> _WHAT THE TASK ASKS_: Write out again, character for character, the lines from the first one through the line containing "Open the REAL".
************
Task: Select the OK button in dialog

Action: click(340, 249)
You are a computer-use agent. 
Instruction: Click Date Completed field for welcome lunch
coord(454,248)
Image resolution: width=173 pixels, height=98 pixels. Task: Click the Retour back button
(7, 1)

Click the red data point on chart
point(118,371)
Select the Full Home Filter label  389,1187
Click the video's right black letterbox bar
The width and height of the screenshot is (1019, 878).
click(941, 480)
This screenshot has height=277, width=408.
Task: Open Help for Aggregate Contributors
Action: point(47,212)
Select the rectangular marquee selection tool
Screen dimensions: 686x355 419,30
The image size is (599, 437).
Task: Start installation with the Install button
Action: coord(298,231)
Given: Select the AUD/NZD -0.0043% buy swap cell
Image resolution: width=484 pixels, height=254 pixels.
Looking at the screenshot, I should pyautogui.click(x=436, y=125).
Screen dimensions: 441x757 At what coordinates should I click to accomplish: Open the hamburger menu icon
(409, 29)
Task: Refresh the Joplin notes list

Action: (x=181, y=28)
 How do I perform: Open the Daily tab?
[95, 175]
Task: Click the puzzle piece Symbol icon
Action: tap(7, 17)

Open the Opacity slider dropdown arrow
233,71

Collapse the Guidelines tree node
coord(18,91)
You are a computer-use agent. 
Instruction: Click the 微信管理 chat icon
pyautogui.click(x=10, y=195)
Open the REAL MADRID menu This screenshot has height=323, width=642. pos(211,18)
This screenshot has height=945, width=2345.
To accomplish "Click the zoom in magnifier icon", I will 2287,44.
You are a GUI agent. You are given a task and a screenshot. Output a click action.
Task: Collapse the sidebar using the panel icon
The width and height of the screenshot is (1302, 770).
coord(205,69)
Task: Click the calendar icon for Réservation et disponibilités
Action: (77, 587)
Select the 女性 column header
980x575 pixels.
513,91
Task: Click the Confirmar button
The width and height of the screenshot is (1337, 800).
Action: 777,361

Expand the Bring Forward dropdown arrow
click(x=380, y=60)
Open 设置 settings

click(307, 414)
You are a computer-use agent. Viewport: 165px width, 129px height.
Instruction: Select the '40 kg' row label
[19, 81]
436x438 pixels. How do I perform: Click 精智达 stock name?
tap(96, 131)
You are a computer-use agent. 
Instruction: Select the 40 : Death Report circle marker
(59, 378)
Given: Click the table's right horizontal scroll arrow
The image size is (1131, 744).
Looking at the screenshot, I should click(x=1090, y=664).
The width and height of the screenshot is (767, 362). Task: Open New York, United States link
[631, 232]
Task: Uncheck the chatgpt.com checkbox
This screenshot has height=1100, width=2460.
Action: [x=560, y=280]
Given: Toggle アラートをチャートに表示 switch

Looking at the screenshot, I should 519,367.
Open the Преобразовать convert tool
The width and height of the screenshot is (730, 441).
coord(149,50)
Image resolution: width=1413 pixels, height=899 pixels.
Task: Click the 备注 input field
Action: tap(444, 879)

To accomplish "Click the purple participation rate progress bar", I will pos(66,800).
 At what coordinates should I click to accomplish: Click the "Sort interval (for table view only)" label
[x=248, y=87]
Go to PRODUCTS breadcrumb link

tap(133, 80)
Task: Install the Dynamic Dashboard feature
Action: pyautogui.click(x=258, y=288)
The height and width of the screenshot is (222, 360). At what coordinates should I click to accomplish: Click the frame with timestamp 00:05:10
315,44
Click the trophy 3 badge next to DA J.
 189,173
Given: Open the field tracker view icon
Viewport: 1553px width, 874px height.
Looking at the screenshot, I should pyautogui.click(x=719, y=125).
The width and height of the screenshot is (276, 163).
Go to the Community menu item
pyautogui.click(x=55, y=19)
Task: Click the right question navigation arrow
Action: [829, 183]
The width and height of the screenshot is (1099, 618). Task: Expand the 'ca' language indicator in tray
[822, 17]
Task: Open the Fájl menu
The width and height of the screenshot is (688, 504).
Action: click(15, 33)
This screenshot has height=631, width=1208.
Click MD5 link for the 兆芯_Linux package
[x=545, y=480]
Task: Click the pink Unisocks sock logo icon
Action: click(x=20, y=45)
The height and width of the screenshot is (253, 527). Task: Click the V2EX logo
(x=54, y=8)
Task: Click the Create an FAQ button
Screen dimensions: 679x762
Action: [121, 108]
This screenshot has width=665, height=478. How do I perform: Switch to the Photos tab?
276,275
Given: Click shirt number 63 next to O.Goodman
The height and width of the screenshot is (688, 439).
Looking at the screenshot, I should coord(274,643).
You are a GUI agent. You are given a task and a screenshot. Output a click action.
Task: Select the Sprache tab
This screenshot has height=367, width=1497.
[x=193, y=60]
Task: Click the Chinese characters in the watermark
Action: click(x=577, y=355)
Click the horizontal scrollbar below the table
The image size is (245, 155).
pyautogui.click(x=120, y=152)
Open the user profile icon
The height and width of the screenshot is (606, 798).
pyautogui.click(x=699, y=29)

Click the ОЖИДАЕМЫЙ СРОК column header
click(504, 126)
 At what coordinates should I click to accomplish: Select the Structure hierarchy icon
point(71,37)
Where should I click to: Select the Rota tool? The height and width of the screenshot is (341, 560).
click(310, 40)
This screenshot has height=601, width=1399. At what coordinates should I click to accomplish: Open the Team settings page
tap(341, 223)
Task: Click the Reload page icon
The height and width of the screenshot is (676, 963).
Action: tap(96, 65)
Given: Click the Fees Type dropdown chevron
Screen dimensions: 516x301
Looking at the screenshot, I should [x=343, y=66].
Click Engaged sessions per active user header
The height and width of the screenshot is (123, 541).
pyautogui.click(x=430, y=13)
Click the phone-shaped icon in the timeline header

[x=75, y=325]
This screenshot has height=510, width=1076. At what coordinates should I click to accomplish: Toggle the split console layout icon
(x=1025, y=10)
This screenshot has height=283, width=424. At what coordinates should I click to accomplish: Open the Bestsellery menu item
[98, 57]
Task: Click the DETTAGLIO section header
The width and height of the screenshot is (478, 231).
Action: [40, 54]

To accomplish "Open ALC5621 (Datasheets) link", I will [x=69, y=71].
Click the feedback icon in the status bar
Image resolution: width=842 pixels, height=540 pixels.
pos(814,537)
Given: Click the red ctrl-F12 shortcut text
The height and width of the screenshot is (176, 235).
************
> _COMPLETE ANSWER_:
Task: Select the OK button in dialog

Action: click(340, 249)
You are a computer-use agent. 
Instruction: Click Date Completed field for welcome lunch
coord(454,248)
Image resolution: width=173 pixels, height=98 pixels. Task: Click the Retour back button
(7, 1)

Click the red data point on chart
point(118,371)
Select the Full Home Filter label  389,1187
Click the video's right black letterbox bar
The width and height of the screenshot is (1019, 878).
click(941, 480)
This screenshot has height=277, width=408.
Task: Open Help for Aggregate Contributors
Action: point(47,212)
Select the rectangular marquee selection tool
Screen dimensions: 686x355 419,30
The image size is (599, 437).
Task: Start installation with the Install button
Action: coord(298,231)
Given: Select the AUD/NZD -0.0043% buy swap cell
Image resolution: width=484 pixels, height=254 pixels.
Looking at the screenshot, I should pyautogui.click(x=436, y=125).
Screen dimensions: 441x757 At what coordinates should I click to accomplish: Open the hamburger menu icon
(409, 29)
Task: Refresh the Joplin notes list

Action: (x=181, y=28)
 How do I perform: Open the Daily tab?
[95, 175]
Task: Click the puzzle piece Symbol icon
Action: tap(7, 17)

Open the Opacity slider dropdown arrow
233,71

Collapse the Guidelines tree node
coord(18,91)
You are a computer-use agent. 
Instruction: Click the 微信管理 chat icon
pyautogui.click(x=10, y=195)
Open the REAL MADRID menu This screenshot has height=323, width=642. pos(211,18)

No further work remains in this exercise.